UC Berkeley seismologists were surprised last August to see a dramatic increase in faint tremors occurring under the San Andreas Fault near Parkfield, in Central California, about 10 hours after a magnitude 6.0 earthquake struck Napa. Somehow, that quake triggered tiny rumblings 250 miles away that lasted for about 100 days before dropping off.
These same researchers have recently found two other places in California where tremors are happening below the zone where earthquakes normally occur, and have now embarked on a comprehensive search for tremors throughout the state.
Key to discovering the connection between tremors and earthquakes is TremorScope, a set of four seismic stations to be placed about 900 feet underground near Parkfield to listen for these faint whispers. They will be added to four new surface stations already deployed as a part of the project.
“It’s a big job, but we hope to develop a near-real-time tremor monitoring capability in the TremorScope area and elsewhere,” said UC Berkeley seismologist Robert Nadeau, who will be working on the project with help from the Berkeley Institute for Data Science.
TremorScope is funded by a $1.2 million grant from the Gordon and Betty Moore Foundation.
“Tremors are associated with big, very slow movements on the fault, and there is speculation that they might cause big earthquakes,” said research seismologist Peggy Hellweg, UC Berkeley project lead for TremorScope and operations manager at the Berkeley Seismological Laboratory. “But we see tremor activity with earthquakes and earthquakes without tremor, so the connection is still unclear.”
Tremors originate beneath the zone where earthquakes occur and appear to be associated with slipping rocks deep in the earth. UC Berkeley seismologists discovered tremors just south of the Parkfield area of the San Andreas Fault in 2004, and subsequent studies suggest that changes in tremor activity may precede earthquakes. Tremors also have been detected in active earthquake zones in Japan, Washington state and other subduction zones around the world.
TremorScope is designed to measure these tremors more precisely than ever before, using geophones sensitive to high-frequency ground movement and broadband seismometers able to record low-frequency rumblings. Geophones and broadband seismometers are to be installed in four deep boreholes drilled around an area of the San Andreas Fault near Parkfield that seems to be the center of tremor activity where the northern and southern segments of the fault meet. The borehole instruments, which can detect quieter tremors because of less noise underground, complement instruments already in place at four surface stations in the area.
A surface accelerometer was installed in January at a site on the property of Cass Vineyard and Winery, located 12 miles east of Highway 101 near Paso Robles.
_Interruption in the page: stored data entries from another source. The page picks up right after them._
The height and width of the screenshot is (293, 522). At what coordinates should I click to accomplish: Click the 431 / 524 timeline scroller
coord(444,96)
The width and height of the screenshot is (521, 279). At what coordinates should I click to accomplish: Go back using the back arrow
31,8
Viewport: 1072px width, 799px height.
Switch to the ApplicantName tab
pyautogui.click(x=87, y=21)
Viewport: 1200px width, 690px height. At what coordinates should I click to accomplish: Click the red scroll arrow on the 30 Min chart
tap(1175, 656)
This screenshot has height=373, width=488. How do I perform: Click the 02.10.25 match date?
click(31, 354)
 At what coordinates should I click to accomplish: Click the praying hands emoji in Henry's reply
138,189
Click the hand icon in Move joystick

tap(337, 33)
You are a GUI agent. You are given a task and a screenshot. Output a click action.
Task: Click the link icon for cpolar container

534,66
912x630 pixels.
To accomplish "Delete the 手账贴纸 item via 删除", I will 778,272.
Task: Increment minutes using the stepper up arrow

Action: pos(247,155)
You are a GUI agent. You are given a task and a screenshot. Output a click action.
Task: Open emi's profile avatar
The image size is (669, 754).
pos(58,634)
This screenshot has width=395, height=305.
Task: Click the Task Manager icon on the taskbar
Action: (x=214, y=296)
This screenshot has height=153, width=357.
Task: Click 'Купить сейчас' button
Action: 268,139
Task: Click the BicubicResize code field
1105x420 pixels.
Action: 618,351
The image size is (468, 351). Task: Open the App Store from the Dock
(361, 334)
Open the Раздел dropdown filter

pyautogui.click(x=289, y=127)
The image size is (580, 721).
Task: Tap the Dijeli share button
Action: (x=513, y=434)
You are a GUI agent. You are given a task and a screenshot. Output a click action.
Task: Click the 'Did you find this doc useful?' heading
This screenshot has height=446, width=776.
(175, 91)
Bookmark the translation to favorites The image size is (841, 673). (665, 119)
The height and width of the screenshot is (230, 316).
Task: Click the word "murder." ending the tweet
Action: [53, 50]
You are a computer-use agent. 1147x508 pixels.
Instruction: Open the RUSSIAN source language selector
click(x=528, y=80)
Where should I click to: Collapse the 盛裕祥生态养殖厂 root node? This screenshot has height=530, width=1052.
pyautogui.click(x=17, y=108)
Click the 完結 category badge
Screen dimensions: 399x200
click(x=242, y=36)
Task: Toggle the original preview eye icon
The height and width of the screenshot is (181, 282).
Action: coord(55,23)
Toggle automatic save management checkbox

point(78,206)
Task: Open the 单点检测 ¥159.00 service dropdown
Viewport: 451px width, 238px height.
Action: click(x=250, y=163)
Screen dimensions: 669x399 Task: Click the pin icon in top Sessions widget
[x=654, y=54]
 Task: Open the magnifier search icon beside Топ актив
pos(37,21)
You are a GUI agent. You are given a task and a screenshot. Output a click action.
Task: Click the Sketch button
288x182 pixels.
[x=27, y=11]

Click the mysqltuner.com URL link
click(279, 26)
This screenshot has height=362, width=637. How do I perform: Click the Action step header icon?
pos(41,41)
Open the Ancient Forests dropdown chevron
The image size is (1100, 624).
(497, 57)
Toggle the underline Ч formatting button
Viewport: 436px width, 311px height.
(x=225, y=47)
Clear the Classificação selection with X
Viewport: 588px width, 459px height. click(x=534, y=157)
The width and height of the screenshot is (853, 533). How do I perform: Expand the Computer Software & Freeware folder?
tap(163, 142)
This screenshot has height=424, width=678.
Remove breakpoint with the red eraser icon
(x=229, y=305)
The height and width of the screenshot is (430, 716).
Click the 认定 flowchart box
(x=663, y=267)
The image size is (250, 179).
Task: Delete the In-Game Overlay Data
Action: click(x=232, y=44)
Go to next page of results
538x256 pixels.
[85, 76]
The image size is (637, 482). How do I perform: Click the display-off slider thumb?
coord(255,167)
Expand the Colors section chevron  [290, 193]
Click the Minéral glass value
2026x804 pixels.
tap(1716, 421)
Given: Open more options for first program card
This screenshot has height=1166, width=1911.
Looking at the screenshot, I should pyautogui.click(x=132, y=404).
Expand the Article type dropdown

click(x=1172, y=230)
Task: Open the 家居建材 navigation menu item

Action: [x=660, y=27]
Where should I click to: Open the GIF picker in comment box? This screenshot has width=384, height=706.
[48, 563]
The borehole instruments were scheduled to be installed at the winery site May 6 and 7, with installation of the three other borehole seismometers scheduled in the coming months.
“With the four surface seismometers now installed, TremorScope is already helping us to locate tremor,” Nadeau said. “The deeper borehole seismometers will be able to give us a range of frequencies at higher resolution to figure out what is going on underground.”